With television, souvenirs, merchandise, and ticket sales all shared the only thing left is sky box revenue which can be very lucrative. Many cities have built new stadiums in order to keep their teams. The new stadiums were built with specialty ticket sales in mind, sky boxes.

So the greatest show on turf, as the St. Louis Rams were called during the Kurt Warner glory years, are moving to Southern California where they can sell sky boxes for millions of dollars per year.

When citizens of many U.S. cities feel compelled to spend public money to support their enormously wealthy football teams they may momentarily come to realize just how cut-throat the business of football really is.
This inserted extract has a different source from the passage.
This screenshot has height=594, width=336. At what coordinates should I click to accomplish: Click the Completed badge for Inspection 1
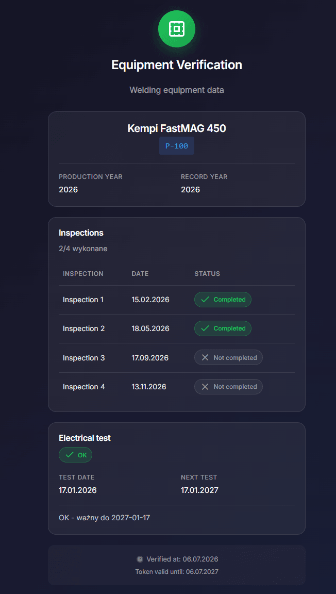223,300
North American professional sports have certainly come a long way from when the Decatur Staleys became the Chicago Bears and the Canton Bulldogs became the Cleveland Bulldogs who later became the Cleveland Browns. Few people remember when Syracuse had a team in the NBA. They became the Philadelphia 76ers after the Philadelphia Warriors moved to San Francisco and ultimately became the Golden State Warriors.

Taxes are Never Too High, Sayeth the Mayor, and the Governor

These days anyone who lives in a large city has to be ready to be taxed to support local professional sports teams. The competition for franchises is fierce. If one city balks at paying for a new stadium, off the team goes to greener pastures.

I wonder how many of the 8,000,000 people who live in the Chicago Metropolitan Area are aware that a percentage of every Chicago Bears merchandise item they buy contributes to keeping their hated rival, the Green Bay Packers, in the league.